The Bank of England governor intervened twice this week to make it clear he will not hesitate to take action to cool the housing market if it thinks there is risk of a bubble
But listen to some commentators and the “boom” - if it was one - is already over. Mortgage approvals have fallen for three straight months, and the RICS last week reported demand for housing falling in London for the first time in nearly two years.
Certainly the City seems worried we might have already hit the peak - Mark Carney’s comments sparked the kind of bloodbath among listed housebuilders’ share prices that hasn’t been seen for many a month. Persimmon, Taylor Wimpey and Barratt all fell more than 6% in just one day.
These market issues are vital to the construction industry given the reliance it has on the housebuilding sector. But the more pressing worry for the industry is the housebuilding sector’s comparative lack of response to strong demand for new homes for more than a year.
Overleaf Gleeds chairman Richard Steer examines some of the skills issues that play into this problem. But there are more fundamental reasons behind this inability to quickly expand output, which are related to land buying, planning, and the whole competitive landscape of the industry.
First let’s be clear - the rate of housebuilding is rising fairly quickly.
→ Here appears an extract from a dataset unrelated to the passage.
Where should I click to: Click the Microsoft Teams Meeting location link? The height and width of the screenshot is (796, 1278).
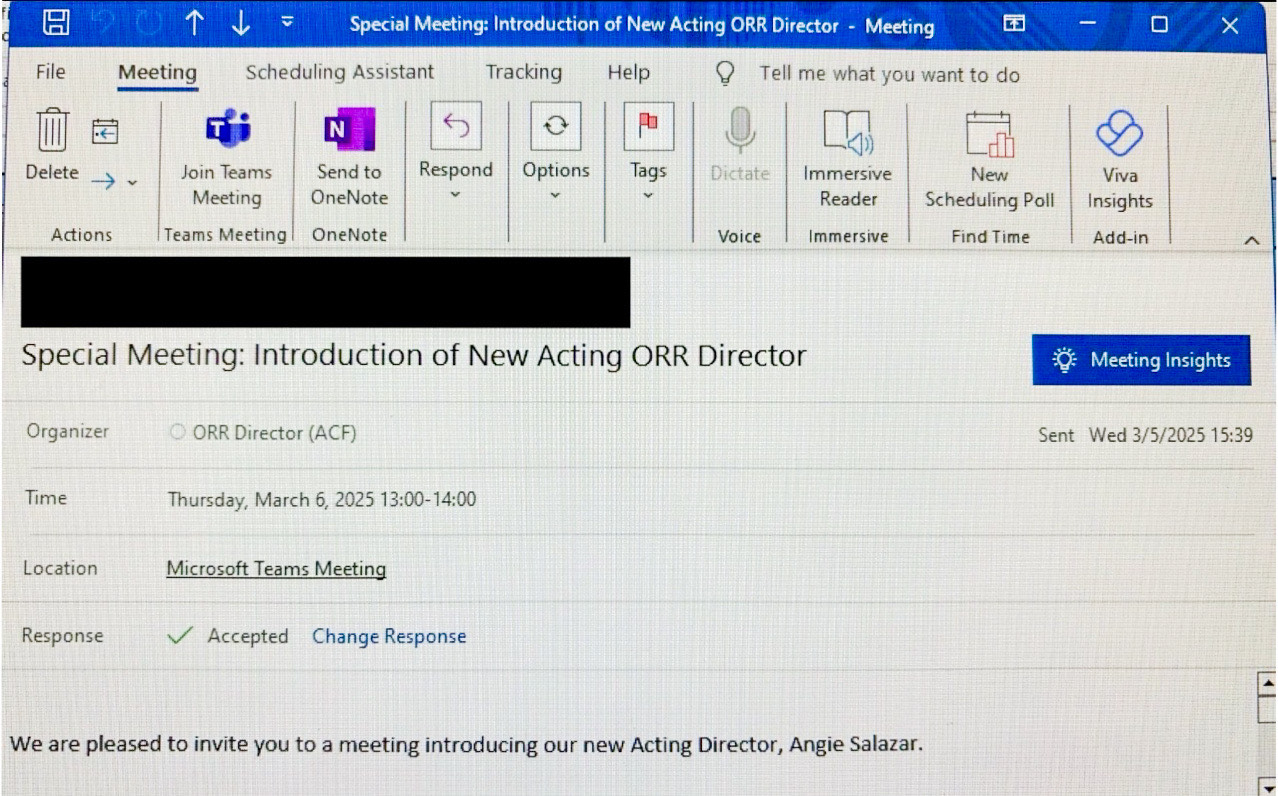click(276, 569)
The number of homes started in England in the year to March 2014 was the highest since March 2008, and 77% above the nadir reached in the depths of the recession.
But - as a striking analysis by Chris Tinker, Crest Nicholson’s regeneration chair, published on Building.co.uk this week shows - this increase has been based largely on housebuilders selling homes more quickly on existing sites, something made possible by easing mortgage conditions. The problem with this is that the speed of sale in any one site is always limited by the number of potential buyers in any given area.
This, crucially, means that the amount of homes the industry is likely to build will be capped by size of local demand in each of the sites the housebuilders operate from. A more sustainable increase in housing output can only be gained by the industry operating from a larger number of smaller sites. As it is, many - including Tinker - believe the industry will struggle to build more than 150,000 homes a year, far below what first time buyers and the UK economy needs.
Part of what’s undoubtedly stopping housebuilders opening more sites is planning. Under the National Planning Policy Framework many councils are choosing to meet their area’s housing needs by allocating one or two large sites, rather than have lots of separate smaller battles with nimby voters. The latest government statistics back this up: “major” housing permissions have grown by a third in the last year, while “minor” ones grew by just 4%.
But the continuing struggles of small housebuilders is also a huge contributory factor to this problem, because larger housebuilders prefer the reduced overheads gained from working from a small number of larger sites. Where SMEs were building 40% of homes in the eighties, they now contribute just 25%. Both major political parties have woken up to this problem and are attempting to address it - the Tories by promising loans and reduced regulations for SMEs, and Labour by promising government land - but it remains to be seen whether either will be successful.
What is clear is that without tackling this, it is unlikely efforts to boost supply will have real long-term impact.